Deal Run's investor search includes an "Institutional" filter toggle that lets you include or exclude institutional buyers from your results. On desktop, the toggle is labeled "Institutional." On mobile, it appears as "Inst." to save screen space.
Characteristics of institutional buyers
- High volume: They buy dozens or hundreds of properties per year and are always looking for deal flow.
- Standardized criteria: They have strict buy boxes -- specific price ranges, property types, markets, and condition thresholds. If your deal fits their criteria, they will move fast. If it does not, no amount of convincing will change their mind.
- Cash closings: Institutional buyers almost always close with cash or institutional financing, which means no appraisal contingencies and faster closings.
- Lower per-deal margin: Because they buy at volume, institutional buyers often accept tighter margins than small investors. They might pay more for a property than an individual flipper would, which is good for you as the wholesaler.
When to target institutional buyers
Institutional buyers are ideal when you have a deal that fits their criteria precisely and you want a fast, certain close. They are less ideal for unusual properties, creative deal structures, or deals that require nuanced negotiation.
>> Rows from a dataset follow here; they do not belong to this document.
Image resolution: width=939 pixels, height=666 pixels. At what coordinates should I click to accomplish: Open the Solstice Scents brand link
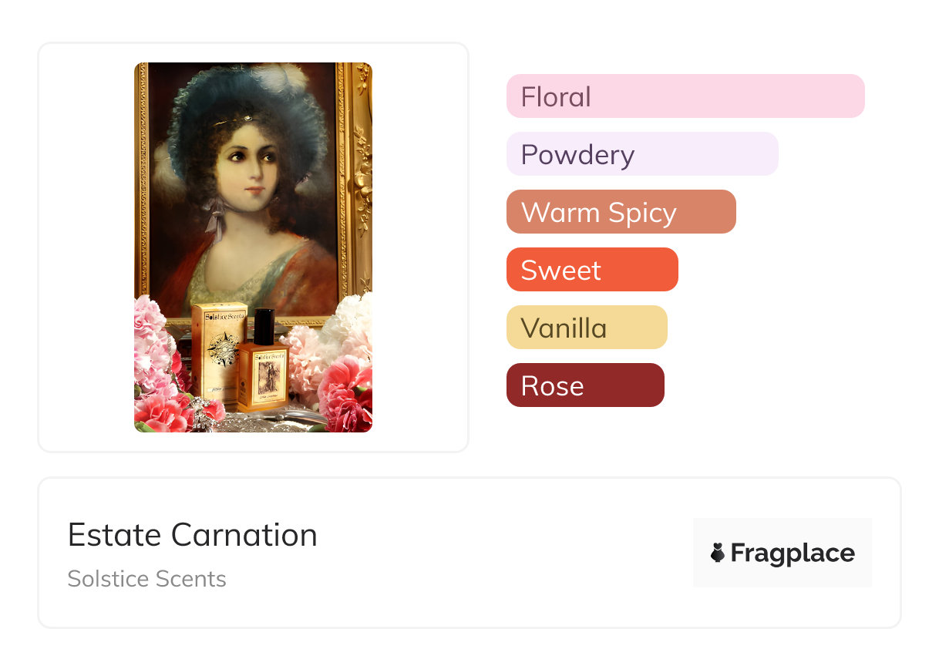coord(146,579)
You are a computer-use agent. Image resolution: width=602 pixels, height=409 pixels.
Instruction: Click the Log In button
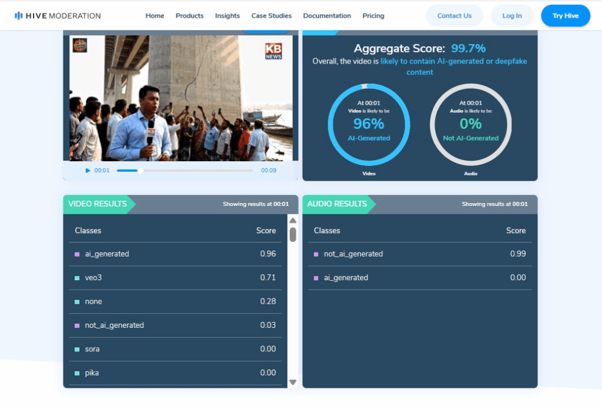click(511, 16)
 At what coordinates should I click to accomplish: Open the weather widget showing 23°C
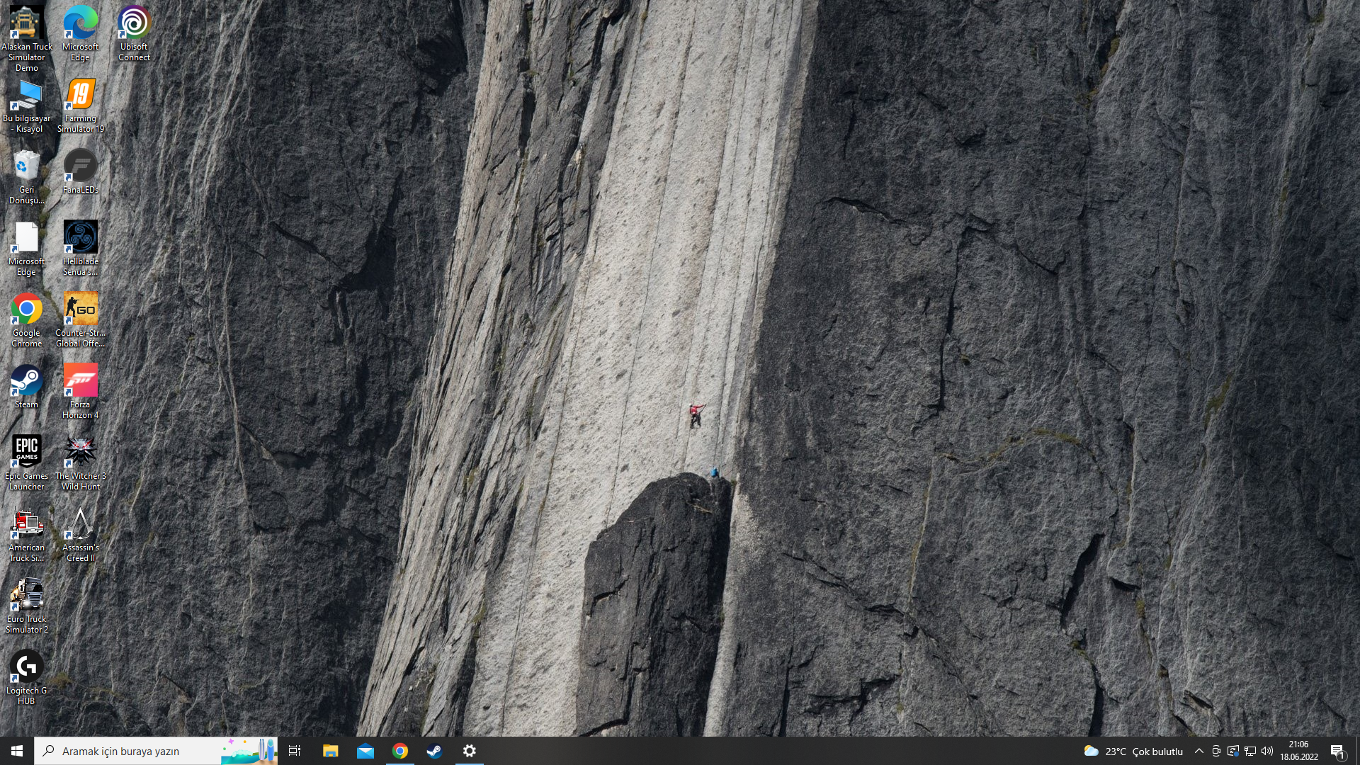pyautogui.click(x=1133, y=751)
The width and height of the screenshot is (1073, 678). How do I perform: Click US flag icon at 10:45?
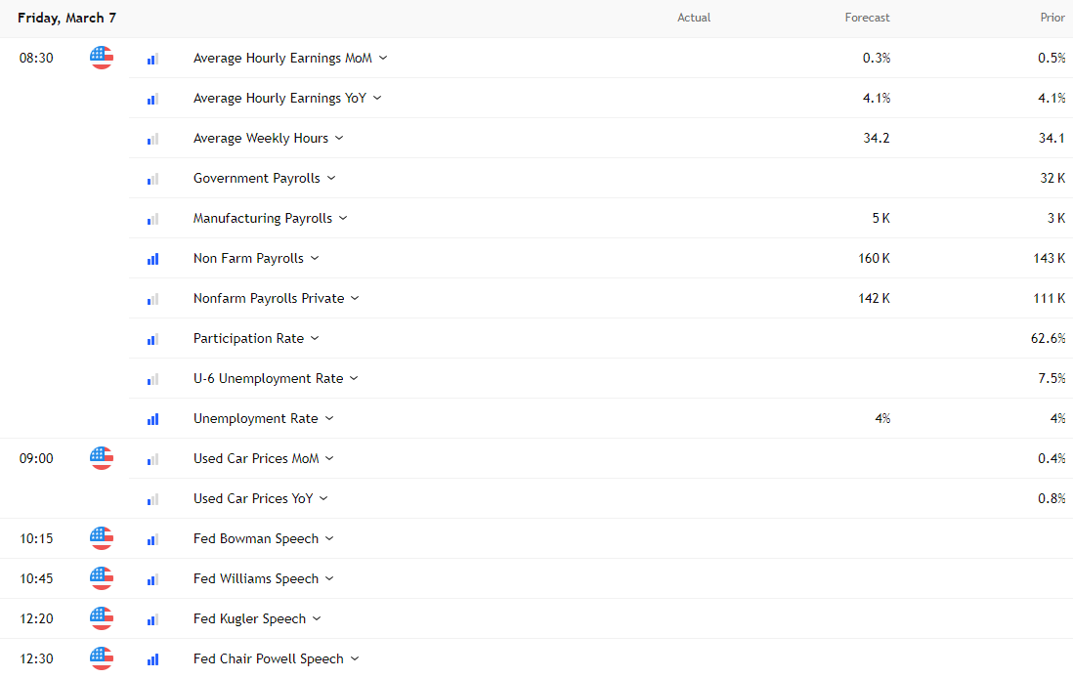pos(102,578)
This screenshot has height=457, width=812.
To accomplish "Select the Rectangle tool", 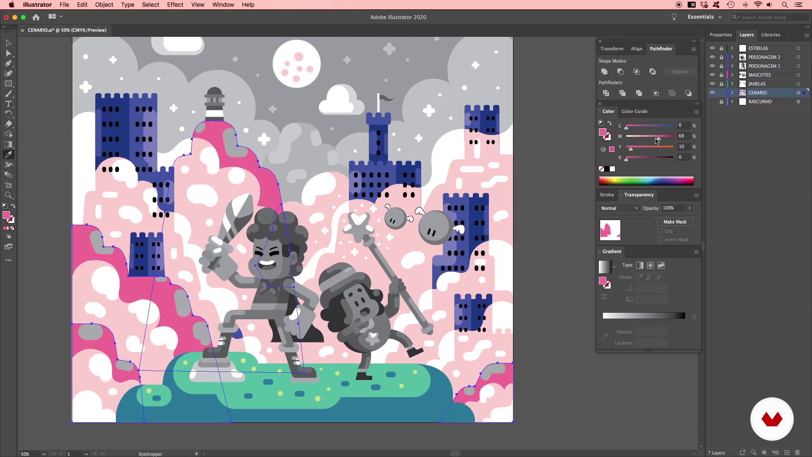I will 8,84.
They tend to be binary -- the deal either fits their buy box or it does not.
Matching your deal to the right investor type
Choosing the right investor type to target depends on three factors: the property's current condition, its price point, and its location characteristics.
| Deal Characteristic | Best Investor Type | Why |
|---|---|---|
| Heavy rehab needed ($50K+ repairs) | Flipper | Has renovation infrastructure and margin model for distressed properties |
| Turnkey or light rehab | Landlord | Prefers minimal capex, immediate cash flow |
| Strong retail neighborhood | Flipper | Can sell finished product to homebuyer at top dollar |
| High renter demand, C+ neighborhood | Landlord | Cash flow market with strong tenant pool |
| Under $100K in a secondary market | Landlord | Price-to-rent ratio usually favors buy-and-hold |
| $200K-$400K in a growth suburb | Flipper or Both | Sweet spot for retail flip; also viable rental |
| Any deal, need fast certain close | Institutional | Cash close, no contingencies, if it fits their box |
Use search filters to narrow your results to the investor type that best matches your deal, and use Investor Score to identify the highest-probability buyers within that type.